## Stated goal 1
List every dollar amount that appears in the Portland project text below.
## Stated goal 2
In the Portland project text below, rewrite the paragraph that begins "The City of Portland has pledged" as a short bulleted list that keeps its main facts.
## Stated goal 3
Write what follows the last sentence of the Portland project text below, continuing it in the same style.

## Document segment
PDC estimates 1,000 construction jobs will be created in the first phase of the project.

PDC is coordinating the project with participation from Portland city bureaus and private partners including OHSU, North Macadam Investors (NMI), a limited liability corporation of investors that includes (Homer) Williams & Dames Development Co., the major developer of Portland’s River District. River Campus Investors, which is jointly owned by NMI and OHSU, and Block 39, another limited liability corporation.

The City of Portland has pledged $72 million in local and federal funding for road and infrastructure improvements. Last year, the U.S. Senate approved $1.6 million to be used for a waterfront greenway, more than 200 units of affordable housing and to extend streetcar service to the area. The funds were included in the FY 2004 Veterans Affairs, Housing and Urban Development and Independent Agencies spending bill.

Union pension funds also will help finance land acquisition and infrastructure development of approximately 28 acres. Washington Capital Management Inc. has provided $17,650,000 in two loans to NMI. The money comes largely from building trades pension funds.

The Workforce Diversity Strategy will apply to all public and private projects within the Central District. It focuses on “permanently increasing the number of qualified women and minorities entering and successfully completing union apprenticeship training programs and remaining in the construction trades in the Portland metropolitan area.”

The 10-year goal is to have 35 percent women and minorities — 20 percent ethnic minority and 15 percent women — employed on a project-by-project basis. Initially, the ratio is set at 4 percent women and 12 percent minorities, with incremental increases each year.

## Information supplied
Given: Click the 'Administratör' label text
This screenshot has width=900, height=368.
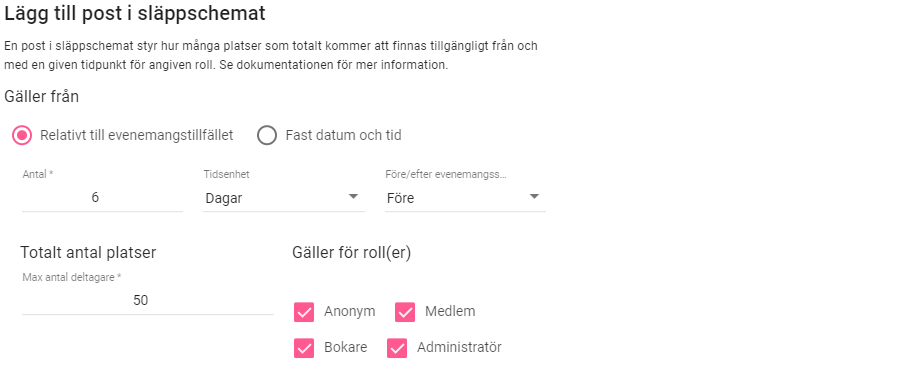Looking at the screenshot, I should (459, 347).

## Response 1
- $72 million
- $1.6 million
- $17,650,000

## Response 2
- The City of Portland pledged $72 million in local and federal funding for road and infrastructure improvements.
- Last year the U.S. Senate approved $1.6 million for a waterfront greenway, more than 200 units of affordable housing, and an extension of streetcar service to the area.
- The funds were part of the FY 2004 Veterans Affairs, Housing and Urban Development and Independent Agencies spending bill.

## Response 3
The amendment also calls for reaching an agreement to increase union apprenticeship enrollment and journey-level completion rates for women and minorities over the same time period.

At a PDC meeting June 8, Anthony Lincoln of the PDC staff said the goal is to “normalize the attrition rate” of women and minorities comparative to men in the trades. He said the current dropout rate among women and minority apprentices is 85 percent, compared to 50 percent for the male majority.

An example of the apprenticeship training targets as outlined by PDC shows that Iron Workers Local 29 would require four women and two minorities in their training program right away; increasing to 20 women and 10 minorities by the 10th year.

Lincoln said PDC and its partners will seek negotiated commitments from the building trades unions to incorporate the targeted goals.

PDC Commissioner Noell Webb, who helped lead the workforce diversity effort, affirmed that “PDC is firmly committed to diversifying the workplace. It boils down to fairness and just good business. We will see a tremendous transformation when a person earning $10 an hour can move into a job earning a living wage. Those employee wages will be reinvested into our community.”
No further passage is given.